Дядя Женя оглядел строй, убедился в том, что прапорщик прав, и заглянул в кубрик. Оба деда как ни в чем не бывало лежали в своих люлях и вяло позевывали.
– Вы че, мужики? – сержант не собирался заставлять дедов подниматься, но все же напомнил о визите комбата, так как за его спиной стоял прапорщик.
– Пошел ты… – буркнул Казарян.
– Пошел ты… – эхом повторил Забейко.
Койки под обоими скрипнули, что должно было означать конец разговора.
В шесть ноль одну здоровенный подполковник ввалился на первый этаж казармы и вначале с удовольствием оглядел строй, затем, не увидев дедов, нахмурился.
– А где эти двое? – первым же делом спросил комбат.
Личный состав своего батальона он знал очень хорошо, а таких персонажей, как Казарян и Забейко, он желал наблюдать при каждом построении, ревниво наблюдая за тем, чтобы двое военнослужащих были на месте.
Прапорщик Евздрихин несмело подошел к огромной двухметровой туше и прошептал чуть слышно:
– Оба лежат.
– Какой ты после этого прапорщик, а? – тоже тихо, так, чтобы стоящие в строю солдаты не слышали, ответил подполковник и сам прошел в кубрик.

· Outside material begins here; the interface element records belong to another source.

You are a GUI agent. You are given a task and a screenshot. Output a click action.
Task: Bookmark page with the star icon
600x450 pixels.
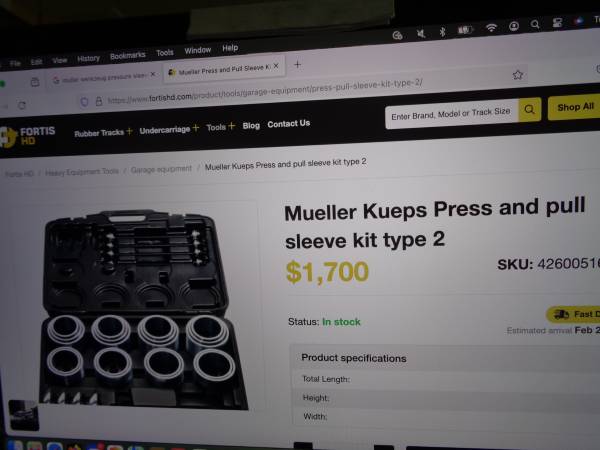tap(518, 75)
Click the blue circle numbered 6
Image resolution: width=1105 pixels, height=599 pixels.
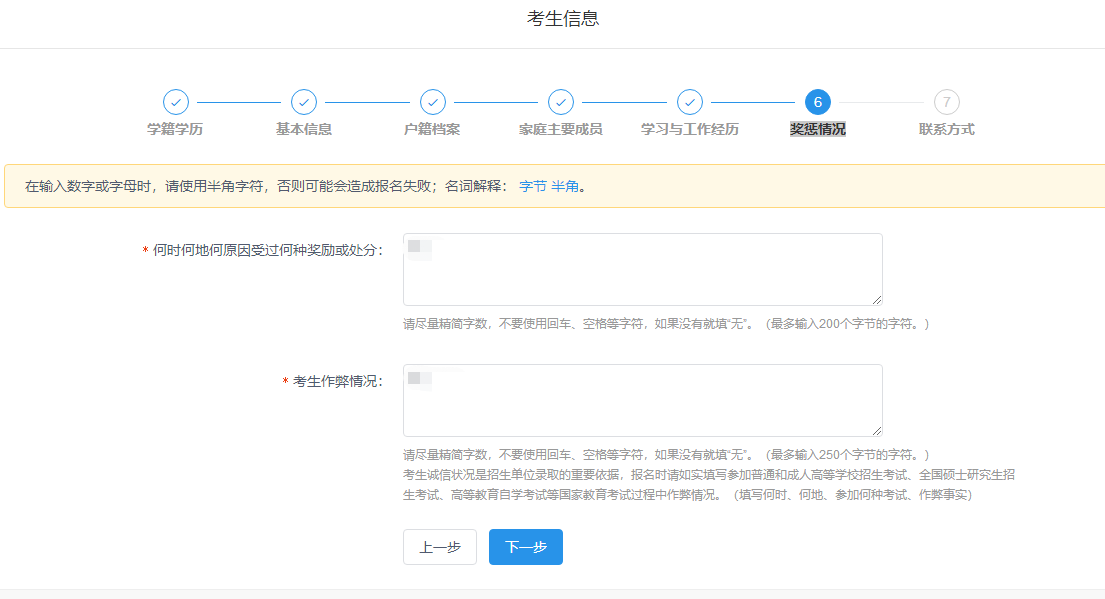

Двое дедов стояли навытяжку рядом со своими койками, одетые по всей форме и застегнутые на все положенные пуговички.
– Почему не в коридоре?
– А мы так поняли, что построение тута, – пробасил черный от загара Казарян.
– Не тута, а тама. На выход.
Комбат протопал обратно, а солдаты покорно вышли из кубрика и заняли свое место в строю.
Батраков часто заморгал, не понимая, как за несколько секунд можно одеться. Ведь они только что лежали пластом и, казалось бы, не собирались подрываться сегодня вообще.
У Стойлохрякова была отчаянная сухость во рту после вчерашних посиделок с главой района Шпындрюком. Протопоп Архипович вчерась был в прекрасном настроении, много пил, много ел и перемежал салатики пошлыми анекдотами под тупое хихиканье своей супруги.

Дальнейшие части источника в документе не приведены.